Exploiting a Dual-Fluorescence Process in Fluorene-Dibenzothiophene-S,S-dioxideCo-Polymers to Give Efficient Single Polymer LEDs with Broadened Emission

A description of the synthesis of random (9,9-dioctylfluorene-2,7-diyl)–(dibenzothiophene-S,S-dioxide-3,7-diyl) co-polymers (p(F-S)x) by palladium-catalyzed Suzuki cross-coupling polymerization where the feed ratio of the latter is varied from 2 to 30 mol % (i.e., x = 2–30) is given. Polymer light emitting devices are fabricated with the configuration indium tin oxide/poly(3,4-ethylenedioxythiophene):poly(styrenesulfonic acid)/p(F–S)x/Ba/Al.
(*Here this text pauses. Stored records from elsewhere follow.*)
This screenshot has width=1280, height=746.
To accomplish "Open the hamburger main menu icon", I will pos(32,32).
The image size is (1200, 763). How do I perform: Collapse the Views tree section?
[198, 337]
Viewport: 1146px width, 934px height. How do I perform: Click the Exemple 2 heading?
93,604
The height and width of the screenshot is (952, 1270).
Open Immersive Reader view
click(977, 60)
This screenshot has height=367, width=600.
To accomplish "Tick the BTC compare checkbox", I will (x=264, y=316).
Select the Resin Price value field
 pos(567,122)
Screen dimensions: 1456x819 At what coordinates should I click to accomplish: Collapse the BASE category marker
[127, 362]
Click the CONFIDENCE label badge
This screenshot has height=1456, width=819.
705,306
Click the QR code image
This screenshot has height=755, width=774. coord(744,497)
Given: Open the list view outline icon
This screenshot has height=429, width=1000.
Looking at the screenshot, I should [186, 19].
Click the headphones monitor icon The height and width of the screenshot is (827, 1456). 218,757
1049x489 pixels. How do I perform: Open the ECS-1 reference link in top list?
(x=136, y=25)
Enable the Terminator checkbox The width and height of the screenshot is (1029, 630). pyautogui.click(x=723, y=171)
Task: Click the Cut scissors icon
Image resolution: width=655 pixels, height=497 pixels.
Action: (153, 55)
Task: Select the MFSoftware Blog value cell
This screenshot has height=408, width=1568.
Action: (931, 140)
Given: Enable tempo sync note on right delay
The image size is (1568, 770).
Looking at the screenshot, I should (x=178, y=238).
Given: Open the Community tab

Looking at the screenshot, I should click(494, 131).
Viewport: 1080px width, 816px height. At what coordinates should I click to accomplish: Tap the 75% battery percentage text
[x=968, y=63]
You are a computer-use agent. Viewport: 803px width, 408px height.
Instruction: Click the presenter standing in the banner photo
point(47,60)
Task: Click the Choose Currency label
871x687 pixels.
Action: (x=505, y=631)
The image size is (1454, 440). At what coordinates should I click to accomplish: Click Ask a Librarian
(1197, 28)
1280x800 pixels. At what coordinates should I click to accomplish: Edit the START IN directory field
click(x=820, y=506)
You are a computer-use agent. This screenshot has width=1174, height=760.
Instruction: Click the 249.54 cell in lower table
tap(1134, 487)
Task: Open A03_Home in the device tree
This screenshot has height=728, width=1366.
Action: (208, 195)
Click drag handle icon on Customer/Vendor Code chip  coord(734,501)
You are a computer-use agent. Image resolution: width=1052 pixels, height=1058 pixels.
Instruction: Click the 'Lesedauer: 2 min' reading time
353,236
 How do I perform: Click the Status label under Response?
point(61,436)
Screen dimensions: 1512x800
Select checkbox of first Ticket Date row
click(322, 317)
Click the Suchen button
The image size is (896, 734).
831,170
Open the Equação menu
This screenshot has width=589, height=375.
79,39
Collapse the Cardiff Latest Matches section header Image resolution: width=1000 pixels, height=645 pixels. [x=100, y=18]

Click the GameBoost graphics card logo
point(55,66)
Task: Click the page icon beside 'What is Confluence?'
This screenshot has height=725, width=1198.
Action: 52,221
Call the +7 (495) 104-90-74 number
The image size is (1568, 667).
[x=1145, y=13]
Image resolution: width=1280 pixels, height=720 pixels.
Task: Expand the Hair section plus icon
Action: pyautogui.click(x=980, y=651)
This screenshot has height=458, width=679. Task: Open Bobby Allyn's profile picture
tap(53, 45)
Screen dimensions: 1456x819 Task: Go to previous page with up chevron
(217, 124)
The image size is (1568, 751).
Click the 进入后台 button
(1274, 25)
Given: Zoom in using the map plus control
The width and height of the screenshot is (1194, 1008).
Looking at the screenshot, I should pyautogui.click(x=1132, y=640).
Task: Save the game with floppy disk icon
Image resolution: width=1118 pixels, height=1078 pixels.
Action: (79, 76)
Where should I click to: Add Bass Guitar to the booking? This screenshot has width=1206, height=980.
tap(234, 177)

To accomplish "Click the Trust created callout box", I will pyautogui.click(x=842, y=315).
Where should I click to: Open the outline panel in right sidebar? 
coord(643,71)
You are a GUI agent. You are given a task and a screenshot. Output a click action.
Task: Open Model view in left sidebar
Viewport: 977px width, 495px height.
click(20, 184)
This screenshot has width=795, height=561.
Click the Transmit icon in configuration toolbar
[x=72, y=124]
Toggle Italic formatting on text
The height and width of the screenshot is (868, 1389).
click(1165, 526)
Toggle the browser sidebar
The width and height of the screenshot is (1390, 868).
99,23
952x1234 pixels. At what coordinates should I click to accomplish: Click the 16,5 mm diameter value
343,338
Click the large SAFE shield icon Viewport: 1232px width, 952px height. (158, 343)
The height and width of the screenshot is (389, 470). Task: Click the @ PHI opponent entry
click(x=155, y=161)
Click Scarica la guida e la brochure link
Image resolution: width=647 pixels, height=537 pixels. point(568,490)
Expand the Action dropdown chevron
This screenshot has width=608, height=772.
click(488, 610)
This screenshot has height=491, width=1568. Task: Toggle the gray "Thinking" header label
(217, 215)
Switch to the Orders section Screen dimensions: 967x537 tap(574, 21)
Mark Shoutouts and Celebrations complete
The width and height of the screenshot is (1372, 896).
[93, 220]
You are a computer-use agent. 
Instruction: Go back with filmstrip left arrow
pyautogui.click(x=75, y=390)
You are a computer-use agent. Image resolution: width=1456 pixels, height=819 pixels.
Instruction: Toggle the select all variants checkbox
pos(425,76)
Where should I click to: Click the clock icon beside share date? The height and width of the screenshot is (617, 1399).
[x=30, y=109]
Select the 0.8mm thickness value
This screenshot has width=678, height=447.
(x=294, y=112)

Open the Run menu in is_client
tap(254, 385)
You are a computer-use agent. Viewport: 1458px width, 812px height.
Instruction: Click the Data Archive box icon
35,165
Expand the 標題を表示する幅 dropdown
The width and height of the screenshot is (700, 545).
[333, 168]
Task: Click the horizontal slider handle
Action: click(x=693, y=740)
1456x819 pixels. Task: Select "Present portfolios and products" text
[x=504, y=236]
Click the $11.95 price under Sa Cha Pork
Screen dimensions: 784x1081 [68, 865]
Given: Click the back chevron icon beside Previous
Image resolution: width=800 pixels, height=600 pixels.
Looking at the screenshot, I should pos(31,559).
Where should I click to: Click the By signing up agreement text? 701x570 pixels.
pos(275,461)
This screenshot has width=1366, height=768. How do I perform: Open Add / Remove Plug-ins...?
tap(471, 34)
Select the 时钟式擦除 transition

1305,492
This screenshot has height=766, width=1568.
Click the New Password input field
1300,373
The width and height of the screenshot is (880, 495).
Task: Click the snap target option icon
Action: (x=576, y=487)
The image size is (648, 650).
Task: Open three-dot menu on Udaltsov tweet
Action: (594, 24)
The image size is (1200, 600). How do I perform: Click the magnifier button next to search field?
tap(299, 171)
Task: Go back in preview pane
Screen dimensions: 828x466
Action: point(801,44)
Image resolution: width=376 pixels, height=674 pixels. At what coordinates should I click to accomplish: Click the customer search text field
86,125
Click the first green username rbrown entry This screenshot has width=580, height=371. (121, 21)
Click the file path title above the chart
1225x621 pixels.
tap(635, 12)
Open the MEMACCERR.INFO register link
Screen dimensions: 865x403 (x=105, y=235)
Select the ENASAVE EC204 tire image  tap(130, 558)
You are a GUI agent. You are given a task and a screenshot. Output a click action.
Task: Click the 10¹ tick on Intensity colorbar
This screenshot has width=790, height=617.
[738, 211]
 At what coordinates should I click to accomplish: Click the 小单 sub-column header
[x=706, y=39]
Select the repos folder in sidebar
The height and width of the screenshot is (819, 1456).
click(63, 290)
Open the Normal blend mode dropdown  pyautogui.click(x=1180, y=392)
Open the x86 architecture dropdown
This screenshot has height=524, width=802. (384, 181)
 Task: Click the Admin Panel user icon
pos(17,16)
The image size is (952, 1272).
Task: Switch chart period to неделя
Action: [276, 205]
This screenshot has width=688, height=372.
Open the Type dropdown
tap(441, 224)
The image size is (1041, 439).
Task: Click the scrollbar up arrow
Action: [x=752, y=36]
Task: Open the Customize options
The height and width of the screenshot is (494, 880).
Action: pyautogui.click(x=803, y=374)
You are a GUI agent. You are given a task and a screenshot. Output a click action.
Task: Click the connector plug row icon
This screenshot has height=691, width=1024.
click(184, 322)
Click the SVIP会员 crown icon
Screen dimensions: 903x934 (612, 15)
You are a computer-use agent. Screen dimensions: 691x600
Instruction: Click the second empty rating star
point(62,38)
The device external quantum efficiency increased as the ratio of the S co-monomer was increased, up to a maximum of 1.3% at 100 mA cm−2 for p(F-S)30 and a brightness of 3 770 cd m−2 (at 10 V). The S units impart improved electron injection, more balanced mobilities, and markedly improved device performance compared to poly(9,9-dioctylfluorene) under similar conditions. These co-polymers display broad emission, observed as greenish-white light, which arises from dual fluorescence, viz. both local excited states and charge transfer states. Utilizing dual emission can reduce problems associated with Forster energy transfer from high-energy to-low energy excited states.